#### DOCUMENT EXTRACT
----
# PTA of CFA + Thrombectomy



## amym (Jun 7, 2013)

I have not had to code these in a while but it looks like 37225, correct? 

PROCEDURE PERFORMED: 
1.  Aortogram. 
2.  PTCA of common femoral artery. 
3.  Thrombectomy of common femoral artery. 

PROCEDURE IN DETAIL: 
After informed consent was obtained, the patient was brought to the 
imaging suite where over a 0.035 wire, a 5-French Omni flush catheter 
was advanced from the left femoral artery across the aorta into the 
right femoral artery.  Angiography was done as of from here extending 
into the lower extremities.  At this point, the patient tolerated the 
procedure well.  Following this, the patient underwent PTCA. 

FINDINGS IN DETAIL: 
1.  Left common iliac artery is patent with mild luminal 
irregularities. 
2.  Right common iliac artery is patent with mild luminal 
irregularities.
----
#### SUPPLIED ENTRIES
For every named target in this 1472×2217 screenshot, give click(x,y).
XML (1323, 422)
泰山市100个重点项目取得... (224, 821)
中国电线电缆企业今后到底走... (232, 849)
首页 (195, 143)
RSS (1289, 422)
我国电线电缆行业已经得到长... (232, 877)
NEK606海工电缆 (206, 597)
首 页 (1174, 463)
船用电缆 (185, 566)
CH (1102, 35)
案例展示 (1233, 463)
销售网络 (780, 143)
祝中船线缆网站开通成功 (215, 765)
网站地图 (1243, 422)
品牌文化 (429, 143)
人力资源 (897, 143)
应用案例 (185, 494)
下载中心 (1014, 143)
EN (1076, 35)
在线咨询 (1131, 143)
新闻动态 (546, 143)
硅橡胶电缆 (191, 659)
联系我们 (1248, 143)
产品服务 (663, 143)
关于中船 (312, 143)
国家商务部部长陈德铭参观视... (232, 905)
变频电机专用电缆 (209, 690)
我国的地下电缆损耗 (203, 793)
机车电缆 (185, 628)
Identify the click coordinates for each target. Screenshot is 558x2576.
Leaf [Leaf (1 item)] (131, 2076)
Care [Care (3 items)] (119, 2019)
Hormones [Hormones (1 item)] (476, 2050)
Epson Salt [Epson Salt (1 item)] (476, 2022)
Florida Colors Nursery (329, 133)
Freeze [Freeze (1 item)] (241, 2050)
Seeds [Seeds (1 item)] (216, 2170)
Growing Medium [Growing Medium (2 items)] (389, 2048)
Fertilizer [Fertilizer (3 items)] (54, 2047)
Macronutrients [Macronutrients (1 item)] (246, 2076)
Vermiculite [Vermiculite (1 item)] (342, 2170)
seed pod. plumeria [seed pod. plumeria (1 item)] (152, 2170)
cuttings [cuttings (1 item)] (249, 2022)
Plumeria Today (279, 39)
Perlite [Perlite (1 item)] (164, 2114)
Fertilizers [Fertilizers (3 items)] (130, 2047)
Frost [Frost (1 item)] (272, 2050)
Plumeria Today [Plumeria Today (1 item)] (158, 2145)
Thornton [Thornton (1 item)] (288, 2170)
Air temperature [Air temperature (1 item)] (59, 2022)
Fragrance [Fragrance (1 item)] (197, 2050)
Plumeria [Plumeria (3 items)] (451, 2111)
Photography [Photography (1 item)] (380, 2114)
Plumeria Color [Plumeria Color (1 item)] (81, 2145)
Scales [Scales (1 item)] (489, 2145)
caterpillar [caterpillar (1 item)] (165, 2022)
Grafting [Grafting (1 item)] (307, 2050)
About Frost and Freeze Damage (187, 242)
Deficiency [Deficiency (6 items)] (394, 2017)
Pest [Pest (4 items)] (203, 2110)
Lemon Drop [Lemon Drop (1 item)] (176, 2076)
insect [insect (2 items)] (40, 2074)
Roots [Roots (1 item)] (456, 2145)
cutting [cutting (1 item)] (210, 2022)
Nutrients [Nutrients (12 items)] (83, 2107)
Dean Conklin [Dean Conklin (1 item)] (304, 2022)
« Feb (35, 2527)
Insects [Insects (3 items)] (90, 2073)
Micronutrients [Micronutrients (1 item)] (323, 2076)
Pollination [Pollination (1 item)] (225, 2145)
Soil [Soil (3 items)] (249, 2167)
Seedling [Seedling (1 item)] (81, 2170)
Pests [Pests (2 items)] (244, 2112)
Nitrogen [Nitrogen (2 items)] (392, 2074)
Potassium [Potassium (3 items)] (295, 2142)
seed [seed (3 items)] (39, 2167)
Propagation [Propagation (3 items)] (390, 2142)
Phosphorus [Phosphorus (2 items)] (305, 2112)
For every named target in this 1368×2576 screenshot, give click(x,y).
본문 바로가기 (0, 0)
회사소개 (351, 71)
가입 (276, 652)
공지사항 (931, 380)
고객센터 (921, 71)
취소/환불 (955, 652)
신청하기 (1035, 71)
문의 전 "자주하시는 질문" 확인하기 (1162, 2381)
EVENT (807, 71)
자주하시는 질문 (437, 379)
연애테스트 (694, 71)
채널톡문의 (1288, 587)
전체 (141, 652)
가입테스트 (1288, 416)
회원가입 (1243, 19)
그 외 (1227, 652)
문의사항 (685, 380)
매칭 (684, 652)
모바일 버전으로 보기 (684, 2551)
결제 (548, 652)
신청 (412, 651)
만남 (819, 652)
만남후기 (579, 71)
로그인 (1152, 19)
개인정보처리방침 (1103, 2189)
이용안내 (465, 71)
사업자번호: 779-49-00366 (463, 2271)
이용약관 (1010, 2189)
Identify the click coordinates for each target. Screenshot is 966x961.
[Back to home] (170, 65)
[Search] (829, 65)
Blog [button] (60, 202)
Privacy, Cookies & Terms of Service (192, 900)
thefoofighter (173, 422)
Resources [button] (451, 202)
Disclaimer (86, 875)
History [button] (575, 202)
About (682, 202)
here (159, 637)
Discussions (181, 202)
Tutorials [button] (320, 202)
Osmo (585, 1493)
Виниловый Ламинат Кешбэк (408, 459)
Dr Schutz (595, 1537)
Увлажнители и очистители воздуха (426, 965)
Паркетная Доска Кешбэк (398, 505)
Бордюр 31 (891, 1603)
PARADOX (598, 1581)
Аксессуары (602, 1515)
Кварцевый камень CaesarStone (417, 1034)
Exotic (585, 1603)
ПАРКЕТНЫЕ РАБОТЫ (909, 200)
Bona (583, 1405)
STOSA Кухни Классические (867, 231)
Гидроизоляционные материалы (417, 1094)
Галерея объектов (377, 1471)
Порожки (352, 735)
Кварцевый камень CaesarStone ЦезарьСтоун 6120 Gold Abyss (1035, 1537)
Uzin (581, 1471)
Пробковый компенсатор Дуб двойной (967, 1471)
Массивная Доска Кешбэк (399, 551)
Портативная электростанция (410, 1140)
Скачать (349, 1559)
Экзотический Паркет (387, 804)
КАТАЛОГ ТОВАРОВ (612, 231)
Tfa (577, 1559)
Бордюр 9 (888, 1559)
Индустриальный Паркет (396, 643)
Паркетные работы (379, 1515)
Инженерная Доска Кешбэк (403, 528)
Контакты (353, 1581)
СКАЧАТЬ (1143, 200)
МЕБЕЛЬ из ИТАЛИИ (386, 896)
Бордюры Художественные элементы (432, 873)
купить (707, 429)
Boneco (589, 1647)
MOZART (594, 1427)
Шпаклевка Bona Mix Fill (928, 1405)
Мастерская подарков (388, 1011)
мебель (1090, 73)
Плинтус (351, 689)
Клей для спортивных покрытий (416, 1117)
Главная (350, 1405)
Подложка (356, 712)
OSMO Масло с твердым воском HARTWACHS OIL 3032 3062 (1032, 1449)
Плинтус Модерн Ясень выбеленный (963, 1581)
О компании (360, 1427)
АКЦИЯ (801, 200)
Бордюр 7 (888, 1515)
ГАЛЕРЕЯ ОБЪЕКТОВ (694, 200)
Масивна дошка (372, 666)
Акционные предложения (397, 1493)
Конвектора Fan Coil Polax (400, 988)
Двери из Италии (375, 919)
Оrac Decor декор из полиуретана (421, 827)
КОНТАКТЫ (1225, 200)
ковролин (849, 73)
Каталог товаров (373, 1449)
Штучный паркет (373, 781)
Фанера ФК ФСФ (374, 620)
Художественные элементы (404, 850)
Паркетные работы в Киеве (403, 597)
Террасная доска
----
#### ACTIVITIES
1 – In the coding thread, which artery was the catheter advanced from?
2 – Reproduce the part of the coding thread from "# PTA of CFA" to "Thrombectomy of common femoral artery.".

#### RESPONSES BY TASK
1 – The left femoral artery.

2 –
# PTA of CFA + Thrombectomy



## amym (Jun 7, 2013)

I have not had to code these in a while but it looks like 37225, correct? 

PROCEDURE PERFORMED: 
1.  Aortogram. 
2.  PTCA of common femoral artery. 
3.  Thrombectomy of common femoral artery.